Lantas dalam rangka terus memperbaiki diri untuk mempersiapkan bekal untuk kehidupan yang sebenarnya yaitu kampung akhirat aku tak pernah lelah belajar untuk menyempurnakan hijabku. Aku mendapatkan kembali tuntunan bahwa  Allah berfirman, “Dan hendaklah mereka menutupkan kain kerudung ke dada mereka dan janganlah menampakkan perhiasan mereka, kecuali yang biasa nampak.” (An-Nur: 31)

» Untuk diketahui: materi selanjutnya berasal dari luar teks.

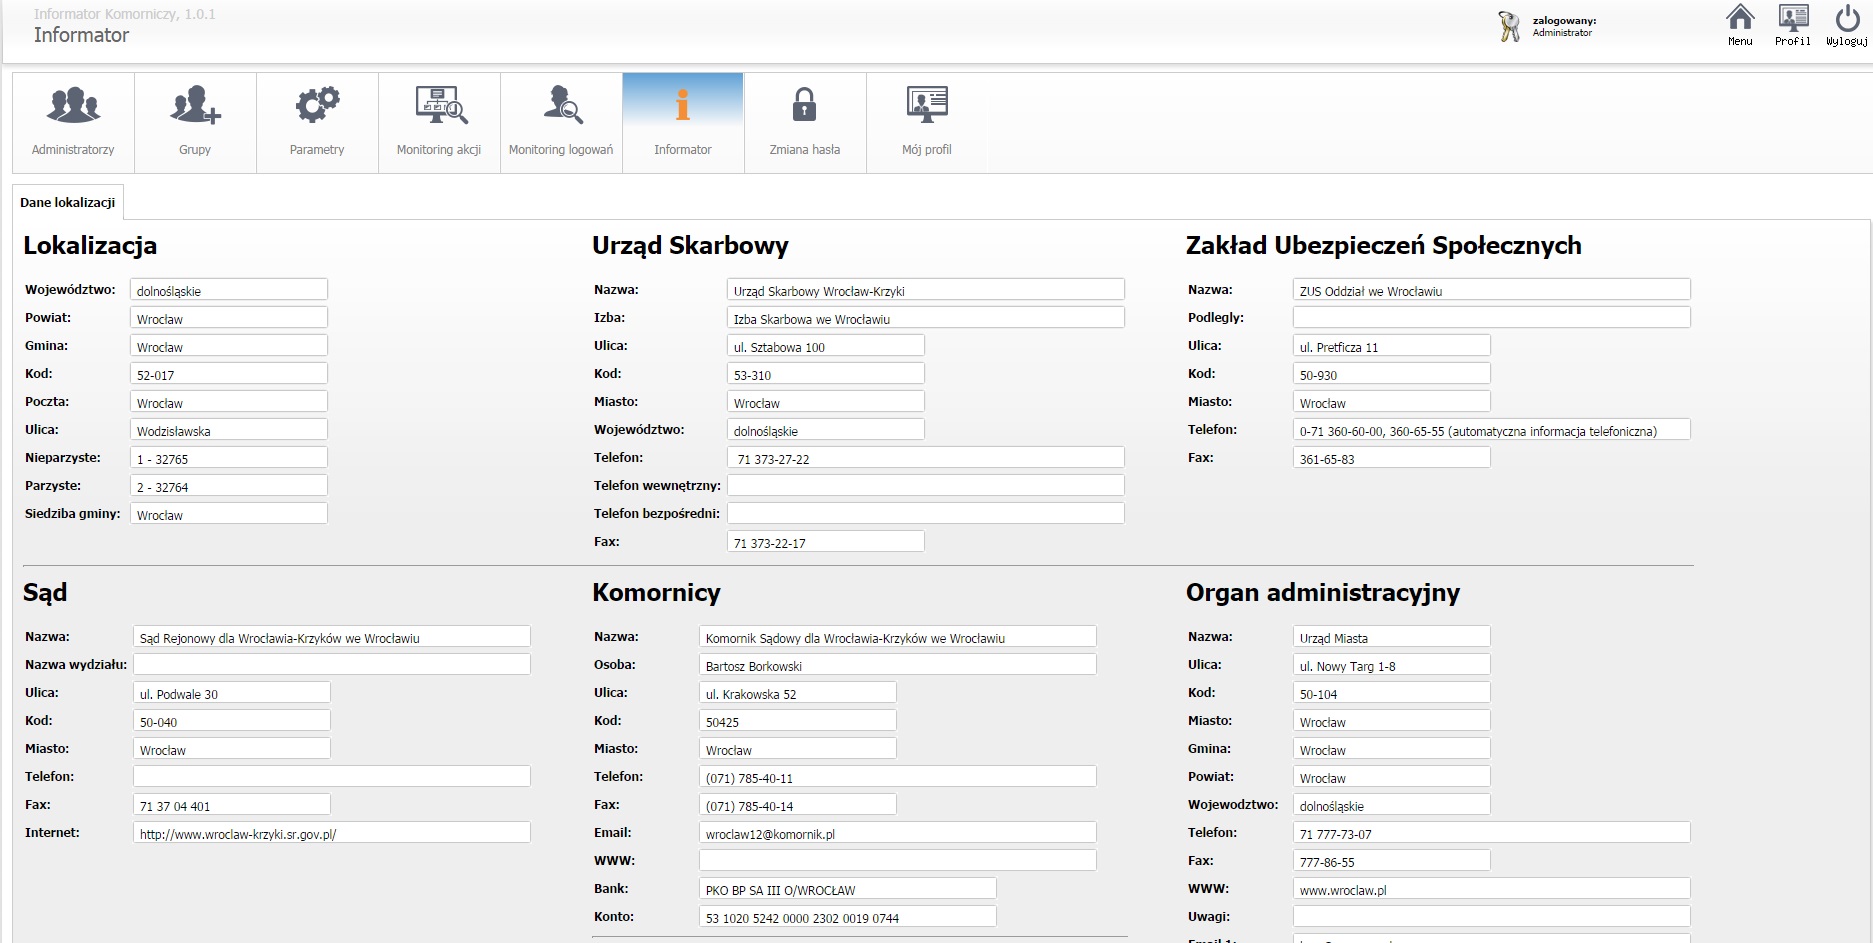Click the Urząd Skarbowy Nazwa field
This screenshot has width=1873, height=943.
[925, 290]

Berdasar surat tersebut akupun kembali belajar tentang bagaimana jilbab yang sesungguhnya dipersyaratkan oleh aturan syariat Islam. Syaikh Al Albani rahimahullah pernah mengatakan, “Tujuan pakaian muslimah adalah agar tidak menggoda. Tujuan ini bisa tercapai hanya dengan wanita berbusana longgar. Adapun berbusana ketat walau itu menutupi warna kulit, namun masih menampakkan bentuk lekuk tubuh seluruhnya atau sebagiannya. Sehingga hal ini pun menggoda pandangan para pria. Dan sangat jelas hal ini akan menimbulkan kerusakan, tanpa diragukan lagi. Yang tepat adalah pakaian muslimah haruslah longgar (tidak ketat).” (Jilbab Al Mar-ah Al Muslimah fil Kitab was Sunnah, hal. 131).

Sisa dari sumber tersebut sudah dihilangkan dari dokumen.